How Pluto's big frozen heart grew and evolved

Numerical simulations of the dwarf planet's chemistry and atmosphere show its famous glacier growing, as well as seasonal frosts expanding and shrinking.

This high-resolution enhanced colour view of Pluto, snapped by New Horizons in July 2015, shows the dwarf planet's heart of hearts – the relatively flat, icy expanse of a massive glacier of nitrogen ice covering the basin of Sputnik Planum.

The vast glacier in Pluto's heart could have grown in just 10,000 Earth years as nitrogen ice froze out of its atmosphere and was sequestered in the deep basin, according to new modelling.

Tanguy Bertrand and François Forget from Sorbonne University in France simulated the climate and topography of the dwarf planet and found nitrogen ice, along with some carbon monoxide and methane, naturally congregated in the lower elevations.

They published their work in Nature.

Since New Horizons beamed back images of Pluto's big, pale heart – called Tombaugh Regio after Pluto's discovered Clyde Tombaugh – planetary scientists have been trying to get to the bottom of the vast, craterless region within.

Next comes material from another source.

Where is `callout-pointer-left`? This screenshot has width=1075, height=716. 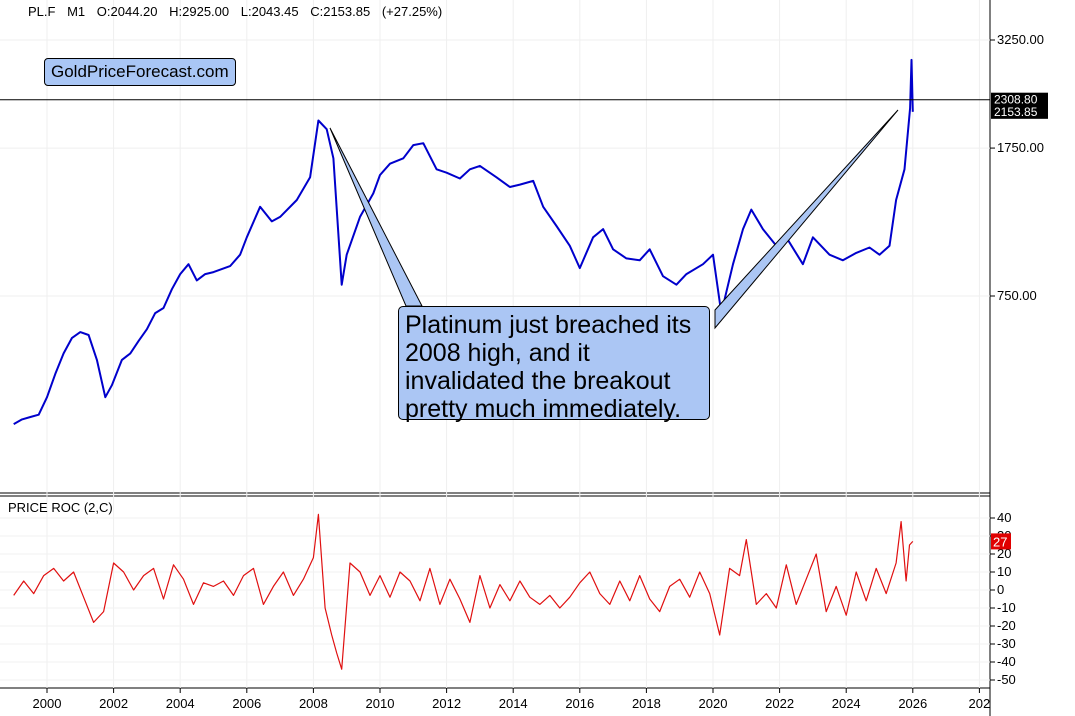
callout-pointer-left is located at coordinates (376, 217). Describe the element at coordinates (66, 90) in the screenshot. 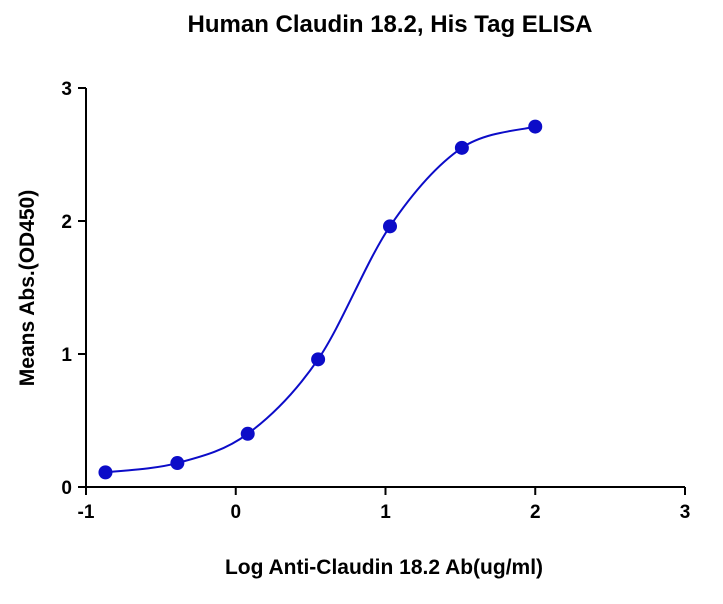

Informally named Sputnik Planum, the glacier is mostly nitrogen ice. But how did the basin, which is more than 1,000 kilometres wide and thought to be four kilometres deep, fill up?

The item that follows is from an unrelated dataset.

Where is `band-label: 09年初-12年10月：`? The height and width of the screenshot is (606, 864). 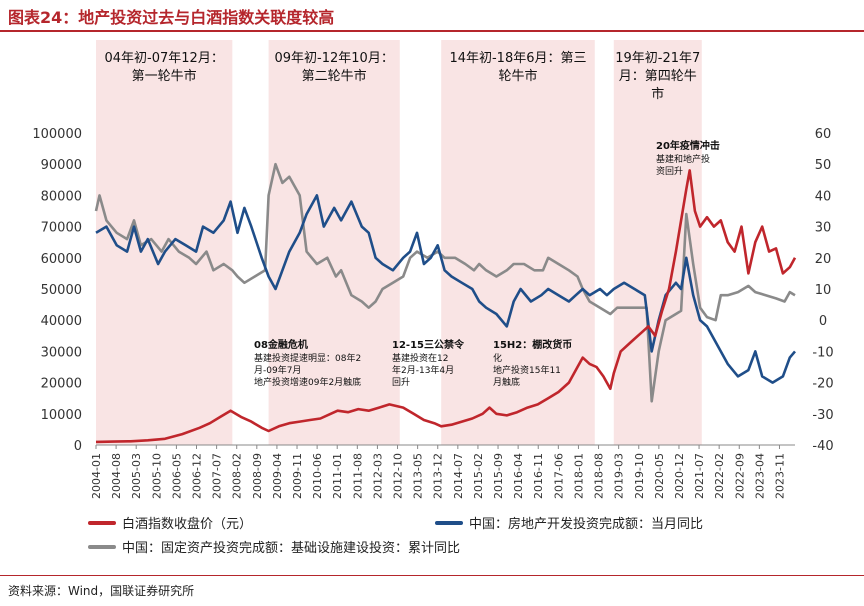
band-label: 09年初-12年10月： is located at coordinates (334, 58).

Computer models, like those used by climate scientists to recreate out planet's ancient climate history, have tried to track how the Plutonian atmosphere changed and mixed, but have been too slow to run over multiple seasons.

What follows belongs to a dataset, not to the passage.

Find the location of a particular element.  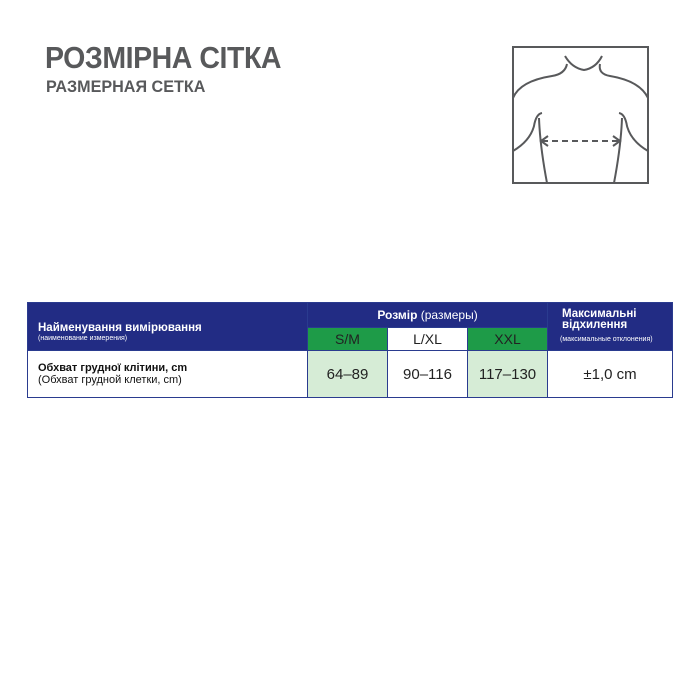

max-header-line1: Максимальні is located at coordinates (600, 314).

The depths of Hellas Basin on Mars, snapped here by the Mars Reconnaissance Orbiter, accumulates ice and frost – like Sputnik Planum. Click to enlarge.

So Bertrand and Forget developed a new model – one that could run through Earth 50,000 years and see what happened to nitrogen (and other volatiles) on the icy little dwarf planet.

They found, when they added a basin and a couple of craters to their modelled Pluto, all the nitrogen ice was sequestered in the centre of the basin – just as it does on Sputnik Planum – after just 10,000 Earth years.

This is because the basin floor has higher surface pressure than the surrounds. Higher surface pressure means nitrogen is more likely to condense and freeze. This "cold trap" sets the ball rolling for more nitrogen ice to pile on.

They note this phenomenon is also seen on Mars, where carbon dioxide frost preferentially forms at low elevations, such as at the Hellas Basin.

Their model also ended up with carbon monoxide and methane frozen into the glacier ice. 

Indeed, data from New Horizons indicated carbon monoxide in Sputnik Planum, while methane tended to spread all the way around Pluto's equatorial region.

Finally, the model accounted for seasonal methane frosts that have been seen on Pluto's north pole in the 1980s, 1994 and 2002.

They predict these frosts should, for the most part, disappear in the next decade.